Ward Abstract Collaborative P&F 2020

ABSTRACT: Macrophages play a critical role in mammalian iron metabolism as they are responsible for degrading senescent red blood cells and recycling iron back to plasma. They do this at a rate of 20-30 mg/day. Total body iron levels are approximately 3-4 g so that equates to about 1% of iron being recycled by macrophages/day, thus underscoring their important role in mammalian iron homeostasis. When iron is in excess macrophages store iron in cytosolic ferritin, which when iron is need can be broken down in the lysosome and iron released back to the cytosol for export into plasma. Iron in ferritin is stored in the Fe3+ state, but all iron transporters identified to date transport Fe2+, therefore, iron must be reduced to be exported from the lysosome.

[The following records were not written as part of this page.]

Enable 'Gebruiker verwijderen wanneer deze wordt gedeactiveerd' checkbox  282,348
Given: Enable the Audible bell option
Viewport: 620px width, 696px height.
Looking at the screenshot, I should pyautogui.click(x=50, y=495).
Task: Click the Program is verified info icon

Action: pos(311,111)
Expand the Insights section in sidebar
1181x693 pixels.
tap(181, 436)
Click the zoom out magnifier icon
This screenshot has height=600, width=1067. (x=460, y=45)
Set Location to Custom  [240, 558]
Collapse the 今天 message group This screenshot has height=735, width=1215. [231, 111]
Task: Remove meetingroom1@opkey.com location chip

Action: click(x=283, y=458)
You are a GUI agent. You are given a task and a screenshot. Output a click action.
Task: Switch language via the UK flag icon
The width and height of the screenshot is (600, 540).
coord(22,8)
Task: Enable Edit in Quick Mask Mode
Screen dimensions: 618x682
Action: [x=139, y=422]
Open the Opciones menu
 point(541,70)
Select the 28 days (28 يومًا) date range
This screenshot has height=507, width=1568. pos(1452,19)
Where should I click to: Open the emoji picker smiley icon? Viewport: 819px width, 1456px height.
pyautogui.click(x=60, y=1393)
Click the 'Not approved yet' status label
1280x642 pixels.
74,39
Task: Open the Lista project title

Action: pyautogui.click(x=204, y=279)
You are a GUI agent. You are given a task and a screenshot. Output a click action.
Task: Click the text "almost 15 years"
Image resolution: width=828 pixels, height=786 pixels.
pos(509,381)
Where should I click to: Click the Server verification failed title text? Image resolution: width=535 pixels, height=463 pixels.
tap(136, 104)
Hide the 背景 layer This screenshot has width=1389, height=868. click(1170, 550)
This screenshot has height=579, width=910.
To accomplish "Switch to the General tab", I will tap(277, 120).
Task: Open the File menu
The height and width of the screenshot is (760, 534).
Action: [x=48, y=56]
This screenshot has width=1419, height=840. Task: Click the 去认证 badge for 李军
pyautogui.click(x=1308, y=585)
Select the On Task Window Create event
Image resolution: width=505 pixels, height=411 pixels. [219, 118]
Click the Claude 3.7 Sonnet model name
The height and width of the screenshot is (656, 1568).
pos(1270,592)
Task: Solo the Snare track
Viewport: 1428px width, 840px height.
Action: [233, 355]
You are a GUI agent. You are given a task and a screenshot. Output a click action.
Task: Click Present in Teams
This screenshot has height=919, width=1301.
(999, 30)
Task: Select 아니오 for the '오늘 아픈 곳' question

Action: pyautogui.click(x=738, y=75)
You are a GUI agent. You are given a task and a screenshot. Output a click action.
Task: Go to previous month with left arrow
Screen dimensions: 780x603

Reductases are found at the plasma membrane or in early endosomes (enterocyte Dcytb or Steap1-4) but the reductase involved in lysosomal iron reduction has not been identified. A candidate reductase for the lysosomal reductase,Cytb561a3 (Lcytb) was suggested years ago. While Lcytb is localized to the lysosome no evidence was provided that it is involved in lysosomal iron reduction. Using CrispR/Cas9 mutagenesis, we found that loss of Lcytb results in decreased iron export from lysosomes of RAW264.7 cells. We determined that RAW264.7 macrophages do not express Steap1, Steap2 or Steap4 mRNA. Again, using CrispR/Cas9, we determined that loss of the endosomal reductase Steap3 also decreases iron export from the lysosome and that loss of both is additive in limiting lysosomal iron export. This suggests that the mammalian lysosome can exist as an iron storage organelle similar to the vacuole in plants and yeast and that iron can be exported to the cytosol. We hypothesize that Lcytb and Steap3 are the reductases necessary for iron recycling in macrophages. Our preliminary results were done in an immortalized macrophage cell line RAW264.7 and we are currently confirming that Lcytb and Steap3 function in primary macrophages.

We will utilize three cores sponsored by NIDDK (Utah – Metabolomics, Utah – Iron and Heme and Mutation Generation Detection Core to determine the roles of these reductases in macrophage iron recycling and macrophage lysosome function.